Художник смерил ее новым, бесперспективным взглядом: каплевидная морда с поперечной красной отметиной, сверху черная шерсть, снизу черная шерсть. Надувается, красная отметина расходится пополам, обнажая клыки. Собеседница меж тем продолжала:
– Ходят слухи, что она весьма незаурядная особа – ну, по крайней мере так говорит ее шайка, – но это все враки. Скучна и тупа. Двух слов, связать не может.
– Но ее картины, разве вы не за ними сюда пришли?
– Фи, – фыркнула журналистка, – нет, конечно нет, «Современный журнал» занимается вещами увлекательными, историями про художников, стилем жизни и прочим в том же духе. Этакое «Вазари [10]с клубничкой», как говорит наш главред.
– Броско.
– Еще бы. – Она поднесла к губам свой бокал, прокатный, как и прочие, отпила немного и, не отнимая его от губ, уставилась на Саймона. – А все-таки, ваша выставка. Что там будет? Фигуративные вещи? Абстракции? Возврат к концептуализму в духе вашего «Мира медведей»?
Прежде чем ответить, Саймон вооружился обычным трехмерным зрением и провел повторный осмотр Ванессы Агридж. Осмотр первым делом выявил, что она очень сильно напудрена, лицо – вовсе не каплевидное, напротив, скорее птичье, заостренное, с глазами, смотрящими как бы вбок, а не перед собой, – словно тестом намазано, хоть сейчас ставь в печь. Затем, прикинув, сколько в ней кубометров, килограммов и объемных процентов спирта, Саймон втянул носом ее запах, включил виртуальный эхолот и изучил форму ее тела, скрытую под мешковатым платьем, запустил один воображаемый зонд в анальное отверстие, другой в левую ноздрю, вывернул ее наизнанку, как чулок, – и за всем этим совершенно забыл, кто она, черт возьми, такая и что она, черт возьми, такое тут говорила, и потому сказал прямо:
– Ну, не абстракции, уж это точно. На мой взгляд, современное состояние абстрактной, сиречь неизобразительной, живописи полностью соответствует определению Леви-Строса, то есть мы теперь имеем «академическую школу, представители которой пытаются на своих полотнах изобразить манеру, в какой стали бы их создавать, если бы, паче чаяния, им в самом деле вздумалось этим заняться».
– Отличная фраза, – сказала Ванесса Агридж, – очень… остроумная. Могу я использовать ее в статье, указав имя автора, разумеется?

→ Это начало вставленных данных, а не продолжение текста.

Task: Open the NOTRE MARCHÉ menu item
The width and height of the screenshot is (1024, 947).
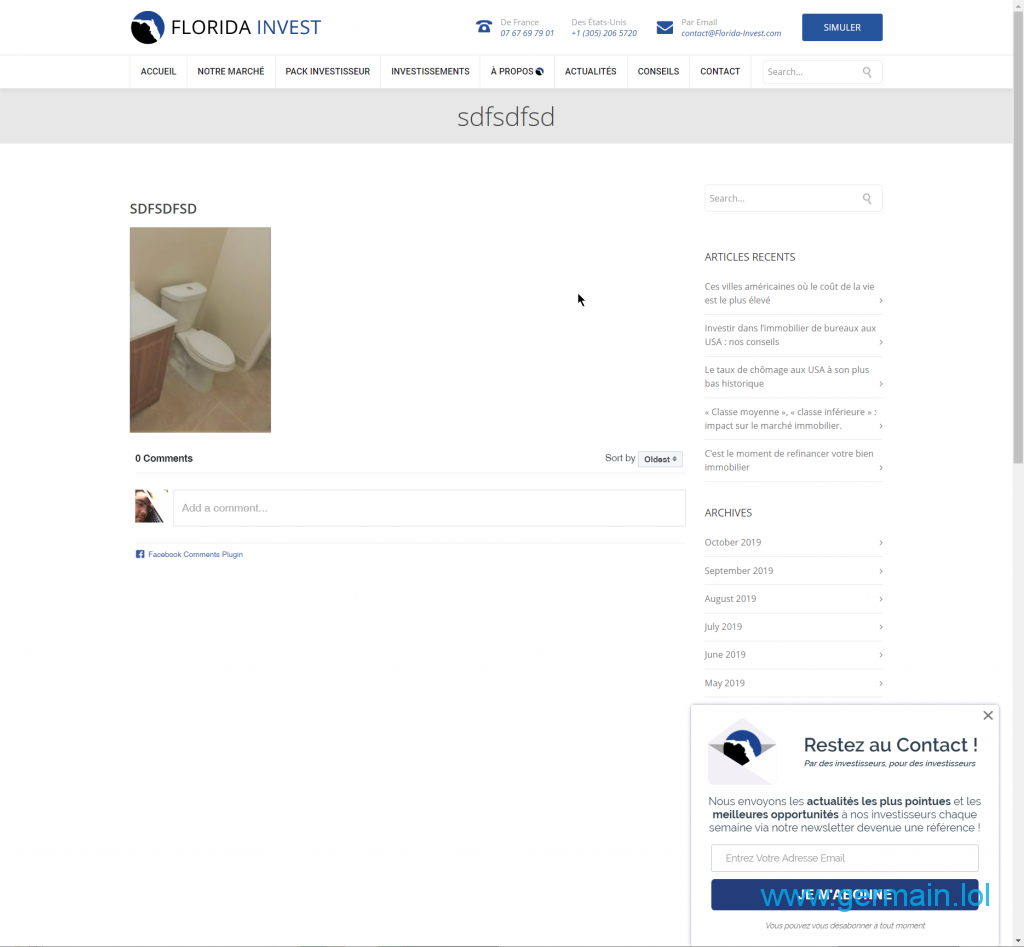Action: [231, 72]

– Не забудьте, автор – Леви-Строс, это его мысль, а не моя.
– Разумеется, разумеется… – Птичьи лапки журналистки извлекли из ее недр включенный диктофон, нервно затеребили его. Саймон и бровью не повел. – Стало быть, мы увидим портреты? Или, может быть, натюрморты?…
– Обнаженную натуру. – Он вспомнил, как курил на болоте краденую сигару, материнский пояс, не пояс даже, а целый экватор, пенис отца, короткий, обрезанный…
– С намеком на Бэкона [11]или, скажем, на Фрейда? – хихикнула она. – Ну, знаете, когда с женщины, фигурально выражаясь, сдирают кожу, выставляют напоказ анатомию, в таком роде…
– Это картины о любви. – Справил нужду, не снимая штанов. А потом снял, и все дело льется на пол. Капает желчными каплями. Лужа на линолеуме. Подпись под картиной в галерее: «Линолеум, моча». Линописюра под названием «Вздох».
– Как-как? – Ванесса Агридж держала диктофон у самого уха, как эти придурки с сотовыми телефонами.
– О любви. Эти картины откровенно прямолинейны, пожалуй даже повествовательны. Они в подчеркнуто доходчивой форме рассказывают о моей любви к человеческому телу. Это иллюстрации к моему роману с человеческим телом, который продолжается уже тридцать девять лет.